--- START ---
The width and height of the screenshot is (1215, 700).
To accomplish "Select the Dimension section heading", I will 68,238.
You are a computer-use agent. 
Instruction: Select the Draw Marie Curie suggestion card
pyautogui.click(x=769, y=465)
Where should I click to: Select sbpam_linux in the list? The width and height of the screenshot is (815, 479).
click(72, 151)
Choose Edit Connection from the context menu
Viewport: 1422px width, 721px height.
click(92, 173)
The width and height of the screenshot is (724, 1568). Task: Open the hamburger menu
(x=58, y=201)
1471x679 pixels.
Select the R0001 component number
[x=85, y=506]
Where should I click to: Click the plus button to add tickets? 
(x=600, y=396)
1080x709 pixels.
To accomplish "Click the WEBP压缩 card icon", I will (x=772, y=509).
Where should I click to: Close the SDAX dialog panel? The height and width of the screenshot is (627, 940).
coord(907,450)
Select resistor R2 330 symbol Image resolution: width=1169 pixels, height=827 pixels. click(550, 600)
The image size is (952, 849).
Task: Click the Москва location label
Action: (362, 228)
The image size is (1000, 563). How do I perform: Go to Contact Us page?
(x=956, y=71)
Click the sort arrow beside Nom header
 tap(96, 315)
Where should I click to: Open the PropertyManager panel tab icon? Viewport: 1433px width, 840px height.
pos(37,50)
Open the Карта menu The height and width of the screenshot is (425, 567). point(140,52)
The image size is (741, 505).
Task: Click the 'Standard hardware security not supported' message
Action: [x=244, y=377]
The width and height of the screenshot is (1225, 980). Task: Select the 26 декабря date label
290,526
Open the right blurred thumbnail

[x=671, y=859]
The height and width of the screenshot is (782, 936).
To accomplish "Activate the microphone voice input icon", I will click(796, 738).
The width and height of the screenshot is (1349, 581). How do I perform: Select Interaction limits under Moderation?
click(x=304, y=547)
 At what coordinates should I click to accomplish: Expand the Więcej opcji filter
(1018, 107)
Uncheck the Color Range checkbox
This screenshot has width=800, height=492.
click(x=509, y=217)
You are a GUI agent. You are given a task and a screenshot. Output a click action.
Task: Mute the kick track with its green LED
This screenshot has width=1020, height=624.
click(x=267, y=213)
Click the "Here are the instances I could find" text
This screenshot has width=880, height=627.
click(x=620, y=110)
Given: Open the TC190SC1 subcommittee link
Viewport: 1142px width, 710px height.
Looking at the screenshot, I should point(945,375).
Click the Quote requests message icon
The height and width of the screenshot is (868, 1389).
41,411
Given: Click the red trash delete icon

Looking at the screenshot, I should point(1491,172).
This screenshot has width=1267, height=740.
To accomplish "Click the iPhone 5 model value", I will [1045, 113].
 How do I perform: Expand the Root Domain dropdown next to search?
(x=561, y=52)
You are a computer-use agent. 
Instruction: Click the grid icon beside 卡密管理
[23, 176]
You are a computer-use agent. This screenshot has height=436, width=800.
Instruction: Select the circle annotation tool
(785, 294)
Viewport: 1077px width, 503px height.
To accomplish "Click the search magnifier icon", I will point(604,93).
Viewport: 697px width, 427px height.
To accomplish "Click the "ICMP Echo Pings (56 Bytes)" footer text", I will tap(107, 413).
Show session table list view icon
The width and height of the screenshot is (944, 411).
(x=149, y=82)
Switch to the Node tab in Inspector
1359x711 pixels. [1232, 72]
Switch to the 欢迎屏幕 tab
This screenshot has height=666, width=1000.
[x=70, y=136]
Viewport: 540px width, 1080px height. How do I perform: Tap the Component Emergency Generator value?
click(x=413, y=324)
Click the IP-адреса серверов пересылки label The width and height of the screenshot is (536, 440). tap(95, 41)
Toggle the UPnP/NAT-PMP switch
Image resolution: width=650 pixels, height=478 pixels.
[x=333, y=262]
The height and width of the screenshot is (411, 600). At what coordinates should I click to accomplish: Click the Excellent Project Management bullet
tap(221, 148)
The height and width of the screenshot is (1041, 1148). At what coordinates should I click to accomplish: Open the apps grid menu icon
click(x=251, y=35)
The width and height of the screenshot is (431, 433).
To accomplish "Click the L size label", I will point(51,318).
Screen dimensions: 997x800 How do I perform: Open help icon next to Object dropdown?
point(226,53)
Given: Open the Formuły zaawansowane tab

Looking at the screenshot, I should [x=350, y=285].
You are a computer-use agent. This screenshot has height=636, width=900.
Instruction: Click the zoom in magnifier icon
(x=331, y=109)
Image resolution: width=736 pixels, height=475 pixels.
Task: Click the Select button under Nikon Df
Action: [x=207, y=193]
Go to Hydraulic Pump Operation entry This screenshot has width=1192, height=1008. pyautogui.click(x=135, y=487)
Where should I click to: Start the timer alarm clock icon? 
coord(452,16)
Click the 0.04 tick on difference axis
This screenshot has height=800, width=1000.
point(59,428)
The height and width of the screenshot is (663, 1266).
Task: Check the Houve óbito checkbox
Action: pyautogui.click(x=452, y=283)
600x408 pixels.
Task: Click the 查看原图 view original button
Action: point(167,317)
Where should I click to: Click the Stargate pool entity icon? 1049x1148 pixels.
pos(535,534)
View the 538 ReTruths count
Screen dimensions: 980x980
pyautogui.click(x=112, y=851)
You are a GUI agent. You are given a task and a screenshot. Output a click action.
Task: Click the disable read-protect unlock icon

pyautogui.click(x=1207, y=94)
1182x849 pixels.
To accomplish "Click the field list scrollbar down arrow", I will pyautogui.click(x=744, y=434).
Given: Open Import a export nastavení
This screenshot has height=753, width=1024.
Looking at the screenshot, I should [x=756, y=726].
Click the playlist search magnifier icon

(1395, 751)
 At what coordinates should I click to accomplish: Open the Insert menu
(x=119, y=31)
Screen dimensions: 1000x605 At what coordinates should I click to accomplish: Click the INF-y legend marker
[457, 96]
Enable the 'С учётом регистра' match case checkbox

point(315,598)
--- END ---
What you need to do: Transcribe every record above so that nothing differs from the original.

Completed task:
The width and height of the screenshot is (1215, 700).
To accomplish "Select the Dimension section heading", I will 68,238.
You are a computer-use agent. 
Instruction: Select the Draw Marie Curie suggestion card
pyautogui.click(x=769, y=465)
Where should I click to: Select sbpam_linux in the list? The width and height of the screenshot is (815, 479).
click(72, 151)
Choose Edit Connection from the context menu
Viewport: 1422px width, 721px height.
click(92, 173)
The width and height of the screenshot is (724, 1568). Task: Open the hamburger menu
(x=58, y=201)
1471x679 pixels.
Select the R0001 component number
[x=85, y=506]
Where should I click to: Click the plus button to add tickets? 
(x=600, y=396)
1080x709 pixels.
To accomplish "Click the WEBP压缩 card icon", I will (x=772, y=509).
Where should I click to: Close the SDAX dialog panel? The height and width of the screenshot is (627, 940).
coord(907,450)
Select resistor R2 330 symbol Image resolution: width=1169 pixels, height=827 pixels. click(550, 600)
The image size is (952, 849).
Task: Click the Москва location label
Action: (362, 228)
The image size is (1000, 563). How do I perform: Go to Contact Us page?
(x=956, y=71)
Click the sort arrow beside Nom header
 tap(96, 315)
Where should I click to: Open the PropertyManager panel tab icon? Viewport: 1433px width, 840px height.
pos(37,50)
Open the Карта menu The height and width of the screenshot is (425, 567). point(140,52)
The image size is (741, 505).
Task: Click the 'Standard hardware security not supported' message
Action: [x=244, y=377]
The width and height of the screenshot is (1225, 980). Task: Select the 26 декабря date label
290,526
Open the right blurred thumbnail

[x=671, y=859]
The height and width of the screenshot is (782, 936).
To accomplish "Activate the microphone voice input icon", I will click(796, 738).
The width and height of the screenshot is (1349, 581). How do I perform: Select Interaction limits under Moderation?
click(x=304, y=547)
 At what coordinates should I click to accomplish: Expand the Więcej opcji filter
(1018, 107)
Uncheck the Color Range checkbox
This screenshot has width=800, height=492.
click(x=509, y=217)
You are a GUI agent. You are given a task and a screenshot. Output a click action.
Task: Mute the kick track with its green LED
This screenshot has width=1020, height=624.
click(x=267, y=213)
Click the "Here are the instances I could find" text
This screenshot has width=880, height=627.
click(x=620, y=110)
Given: Open the TC190SC1 subcommittee link
Viewport: 1142px width, 710px height.
Looking at the screenshot, I should point(945,375).
Click the Quote requests message icon
The height and width of the screenshot is (868, 1389).
41,411
Given: Click the red trash delete icon

Looking at the screenshot, I should point(1491,172).
This screenshot has width=1267, height=740.
To accomplish "Click the iPhone 5 model value", I will [1045, 113].
 How do I perform: Expand the Root Domain dropdown next to search?
(x=561, y=52)
You are a computer-use agent. 
Instruction: Click the grid icon beside 卡密管理
[23, 176]
You are a computer-use agent. This screenshot has height=436, width=800.
Instruction: Select the circle annotation tool
(785, 294)
Viewport: 1077px width, 503px height.
To accomplish "Click the search magnifier icon", I will point(604,93).
Viewport: 697px width, 427px height.
To accomplish "Click the "ICMP Echo Pings (56 Bytes)" footer text", I will tap(107, 413).
Show session table list view icon
The width and height of the screenshot is (944, 411).
(x=149, y=82)
Switch to the Node tab in Inspector
1359x711 pixels. [1232, 72]
Switch to the 欢迎屏幕 tab
This screenshot has height=666, width=1000.
[x=70, y=136]
Viewport: 540px width, 1080px height. How do I perform: Tap the Component Emergency Generator value?
click(x=413, y=324)
Click the IP-адреса серверов пересылки label The width and height of the screenshot is (536, 440). tap(95, 41)
Toggle the UPnP/NAT-PMP switch
Image resolution: width=650 pixels, height=478 pixels.
[x=333, y=262]
The height and width of the screenshot is (411, 600). At what coordinates should I click to accomplish: Click the Excellent Project Management bullet
tap(221, 148)
The height and width of the screenshot is (1041, 1148). At what coordinates should I click to accomplish: Open the apps grid menu icon
click(x=251, y=35)
The width and height of the screenshot is (431, 433).
To accomplish "Click the L size label", I will point(51,318).
Screen dimensions: 997x800 How do I perform: Open help icon next to Object dropdown?
point(226,53)
Given: Open the Formuły zaawansowane tab

Looking at the screenshot, I should [x=350, y=285].
You are a computer-use agent. This screenshot has height=636, width=900.
Instruction: Click the zoom in magnifier icon
(x=331, y=109)
Image resolution: width=736 pixels, height=475 pixels.
Task: Click the Select button under Nikon Df
Action: [x=207, y=193]
Go to Hydraulic Pump Operation entry This screenshot has width=1192, height=1008. pyautogui.click(x=135, y=487)
Where should I click to: Start the timer alarm clock icon? 
coord(452,16)
Click the 0.04 tick on difference axis
This screenshot has height=800, width=1000.
point(59,428)
The height and width of the screenshot is (663, 1266).
Task: Check the Houve óbito checkbox
Action: pyautogui.click(x=452, y=283)
600x408 pixels.
Task: Click the 查看原图 view original button
Action: point(167,317)
Where should I click to: Click the Stargate pool entity icon? 1049x1148 pixels.
pos(535,534)
View the 538 ReTruths count
Screen dimensions: 980x980
pyautogui.click(x=112, y=851)
You are a GUI agent. You are given a task and a screenshot. Output a click action.
Task: Click the disable read-protect unlock icon

pyautogui.click(x=1207, y=94)
1182x849 pixels.
To accomplish "Click the field list scrollbar down arrow", I will pyautogui.click(x=744, y=434).
Given: Open Import a export nastavení
This screenshot has height=753, width=1024.
Looking at the screenshot, I should [x=756, y=726].
Click the playlist search magnifier icon

(1395, 751)
 At what coordinates should I click to accomplish: Open the Insert menu
(x=119, y=31)
Screen dimensions: 1000x605 At what coordinates should I click to accomplish: Click the INF-y legend marker
[457, 96]
Enable the 'С учётом регистра' match case checkbox

point(315,598)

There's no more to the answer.